» Page extract:

NM: Is that a Pacific influence specifically, do you think?
RR: This is on my Pākehā side. I feel grateful that I have both, the strength and the power of highly politicized women and then I also had the aroha, the love and the mana of my Pacific Island grandmother. I think that, by the powers combined it enabled me to find a foothold to express myself as a young woman.
NM: What about you Parris?
PG: I’ve always felt a bit weird with labels in general, even the label of ‘role model’. I feel I am a feminist and I think most women feel that but I do feel, personally, the way that some women go about it, sometimes it does feel a little pressuring or puts men in a negative light, which I don’t like.
I prefer to represent and to be powerful myself to inspire other women, I feel better setting an example than trying to preach about it. That’s how I prefer to live my life.
NM: How do you feel about the #MeToo movement? There’s a heightened sense of potential conflict on the one hand, but also momentum being generated.
Women are marching in the streets, women are coming together, women are signing petitions, women are embracing a collective energy. Where’s it gonna go?

» Direction 1: Copy the following lines of the records verbatim, beginning at the first line of the records and stopping after the line that contains "(x=770, y=132)", with both of those lines included.

» Data shown:
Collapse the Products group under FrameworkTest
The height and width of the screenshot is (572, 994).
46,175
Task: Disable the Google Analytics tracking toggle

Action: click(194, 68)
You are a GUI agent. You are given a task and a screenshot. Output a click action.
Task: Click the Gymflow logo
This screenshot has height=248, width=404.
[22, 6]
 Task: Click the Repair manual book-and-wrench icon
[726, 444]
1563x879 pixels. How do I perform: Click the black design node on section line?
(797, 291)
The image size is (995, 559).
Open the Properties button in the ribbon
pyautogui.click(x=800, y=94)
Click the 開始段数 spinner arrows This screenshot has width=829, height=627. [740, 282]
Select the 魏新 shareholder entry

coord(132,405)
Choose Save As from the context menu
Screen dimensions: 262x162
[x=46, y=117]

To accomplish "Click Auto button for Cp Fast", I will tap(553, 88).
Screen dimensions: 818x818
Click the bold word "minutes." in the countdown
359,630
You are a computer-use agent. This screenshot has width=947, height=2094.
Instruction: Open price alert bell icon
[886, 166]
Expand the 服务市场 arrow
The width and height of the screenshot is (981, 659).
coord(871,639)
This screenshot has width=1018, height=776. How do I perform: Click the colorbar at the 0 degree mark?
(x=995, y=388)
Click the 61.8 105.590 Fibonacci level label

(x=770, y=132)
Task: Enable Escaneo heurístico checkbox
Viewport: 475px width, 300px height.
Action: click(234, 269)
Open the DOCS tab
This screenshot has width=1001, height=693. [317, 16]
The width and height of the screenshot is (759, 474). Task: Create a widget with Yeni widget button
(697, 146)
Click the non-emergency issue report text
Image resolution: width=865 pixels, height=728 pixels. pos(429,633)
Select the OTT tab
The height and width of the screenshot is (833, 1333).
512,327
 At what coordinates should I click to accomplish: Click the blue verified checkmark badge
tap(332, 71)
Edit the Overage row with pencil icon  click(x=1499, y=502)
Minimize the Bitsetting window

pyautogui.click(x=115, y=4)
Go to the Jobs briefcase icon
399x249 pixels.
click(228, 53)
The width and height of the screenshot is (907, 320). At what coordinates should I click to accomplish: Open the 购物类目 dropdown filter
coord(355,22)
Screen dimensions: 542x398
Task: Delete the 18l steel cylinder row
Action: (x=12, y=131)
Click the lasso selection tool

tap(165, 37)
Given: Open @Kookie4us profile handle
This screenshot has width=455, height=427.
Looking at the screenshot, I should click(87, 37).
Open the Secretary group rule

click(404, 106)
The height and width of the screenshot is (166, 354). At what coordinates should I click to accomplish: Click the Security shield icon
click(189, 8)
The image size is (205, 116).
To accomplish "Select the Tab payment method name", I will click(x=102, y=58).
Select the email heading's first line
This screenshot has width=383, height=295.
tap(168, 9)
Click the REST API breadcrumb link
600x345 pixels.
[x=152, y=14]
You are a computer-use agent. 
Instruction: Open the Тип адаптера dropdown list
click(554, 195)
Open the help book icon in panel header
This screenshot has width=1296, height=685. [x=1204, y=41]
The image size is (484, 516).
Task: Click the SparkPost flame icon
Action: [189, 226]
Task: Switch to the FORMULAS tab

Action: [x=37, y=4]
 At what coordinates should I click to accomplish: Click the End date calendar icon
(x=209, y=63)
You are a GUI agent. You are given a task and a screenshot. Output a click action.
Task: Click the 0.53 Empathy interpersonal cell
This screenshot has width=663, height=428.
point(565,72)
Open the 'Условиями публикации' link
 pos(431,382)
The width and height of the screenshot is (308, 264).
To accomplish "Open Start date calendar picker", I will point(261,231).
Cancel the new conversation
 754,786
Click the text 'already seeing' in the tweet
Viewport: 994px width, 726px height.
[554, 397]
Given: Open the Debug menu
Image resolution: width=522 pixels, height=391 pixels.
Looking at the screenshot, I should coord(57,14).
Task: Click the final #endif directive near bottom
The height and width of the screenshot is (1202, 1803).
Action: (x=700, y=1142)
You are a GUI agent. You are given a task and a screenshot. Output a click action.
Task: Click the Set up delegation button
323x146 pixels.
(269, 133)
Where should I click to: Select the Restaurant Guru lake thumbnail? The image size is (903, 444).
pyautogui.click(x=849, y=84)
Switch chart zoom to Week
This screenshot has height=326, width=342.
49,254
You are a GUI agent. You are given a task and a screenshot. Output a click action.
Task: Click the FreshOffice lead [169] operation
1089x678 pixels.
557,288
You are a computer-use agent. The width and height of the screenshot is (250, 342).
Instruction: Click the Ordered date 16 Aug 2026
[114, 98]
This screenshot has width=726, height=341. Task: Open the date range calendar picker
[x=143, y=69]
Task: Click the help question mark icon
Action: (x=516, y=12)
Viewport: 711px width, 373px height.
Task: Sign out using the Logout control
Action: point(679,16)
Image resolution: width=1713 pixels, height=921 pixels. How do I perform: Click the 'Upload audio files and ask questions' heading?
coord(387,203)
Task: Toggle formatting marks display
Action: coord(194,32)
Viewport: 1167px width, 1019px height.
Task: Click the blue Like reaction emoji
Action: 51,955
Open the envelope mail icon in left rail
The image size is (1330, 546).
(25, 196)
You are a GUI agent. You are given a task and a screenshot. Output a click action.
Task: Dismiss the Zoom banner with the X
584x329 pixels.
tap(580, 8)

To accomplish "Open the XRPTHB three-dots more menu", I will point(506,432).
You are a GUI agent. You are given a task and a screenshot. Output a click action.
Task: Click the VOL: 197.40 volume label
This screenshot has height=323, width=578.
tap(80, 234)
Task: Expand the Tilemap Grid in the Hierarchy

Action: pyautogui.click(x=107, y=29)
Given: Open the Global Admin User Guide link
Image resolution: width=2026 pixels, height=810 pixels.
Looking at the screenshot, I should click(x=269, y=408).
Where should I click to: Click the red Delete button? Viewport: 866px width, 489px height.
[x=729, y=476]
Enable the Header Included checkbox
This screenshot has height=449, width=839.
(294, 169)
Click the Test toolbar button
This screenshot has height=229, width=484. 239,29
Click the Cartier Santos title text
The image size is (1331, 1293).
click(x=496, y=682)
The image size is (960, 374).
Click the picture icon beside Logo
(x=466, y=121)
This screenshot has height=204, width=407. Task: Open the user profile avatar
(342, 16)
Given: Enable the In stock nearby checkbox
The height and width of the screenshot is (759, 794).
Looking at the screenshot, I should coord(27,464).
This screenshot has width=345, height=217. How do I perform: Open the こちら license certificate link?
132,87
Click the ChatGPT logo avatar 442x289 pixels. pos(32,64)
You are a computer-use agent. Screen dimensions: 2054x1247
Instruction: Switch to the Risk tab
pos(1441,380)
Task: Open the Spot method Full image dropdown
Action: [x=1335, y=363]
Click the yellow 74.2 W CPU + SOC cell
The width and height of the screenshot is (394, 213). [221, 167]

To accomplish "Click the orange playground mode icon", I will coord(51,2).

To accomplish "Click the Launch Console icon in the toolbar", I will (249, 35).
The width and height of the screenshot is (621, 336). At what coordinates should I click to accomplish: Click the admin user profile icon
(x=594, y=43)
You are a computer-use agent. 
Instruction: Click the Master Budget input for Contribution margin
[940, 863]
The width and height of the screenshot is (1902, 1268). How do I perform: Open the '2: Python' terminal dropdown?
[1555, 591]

» Direction 2: In the interview, what does PG say feels better than trying to preach about feminism?

» Full output 1:
Collapse the Products group under FrameworkTest
The height and width of the screenshot is (572, 994).
46,175
Task: Disable the Google Analytics tracking toggle

Action: click(194, 68)
You are a GUI agent. You are given a task and a screenshot. Output a click action.
Task: Click the Gymflow logo
This screenshot has height=248, width=404.
[22, 6]
 Task: Click the Repair manual book-and-wrench icon
[726, 444]
1563x879 pixels. How do I perform: Click the black design node on section line?
(797, 291)
The image size is (995, 559).
Open the Properties button in the ribbon
pyautogui.click(x=800, y=94)
Click the 開始段数 spinner arrows This screenshot has width=829, height=627. [740, 282]
Select the 魏新 shareholder entry

coord(132,405)
Choose Save As from the context menu
Screen dimensions: 262x162
[x=46, y=117]

To accomplish "Click Auto button for Cp Fast", I will tap(553, 88).
Screen dimensions: 818x818
Click the bold word "minutes." in the countdown
359,630
You are a computer-use agent. This screenshot has width=947, height=2094.
Instruction: Open price alert bell icon
[886, 166]
Expand the 服务市场 arrow
The width and height of the screenshot is (981, 659).
coord(871,639)
This screenshot has width=1018, height=776. How do I perform: Click the colorbar at the 0 degree mark?
(x=995, y=388)
Click the 61.8 105.590 Fibonacci level label

(x=770, y=132)

» Full output 2: Setting an example.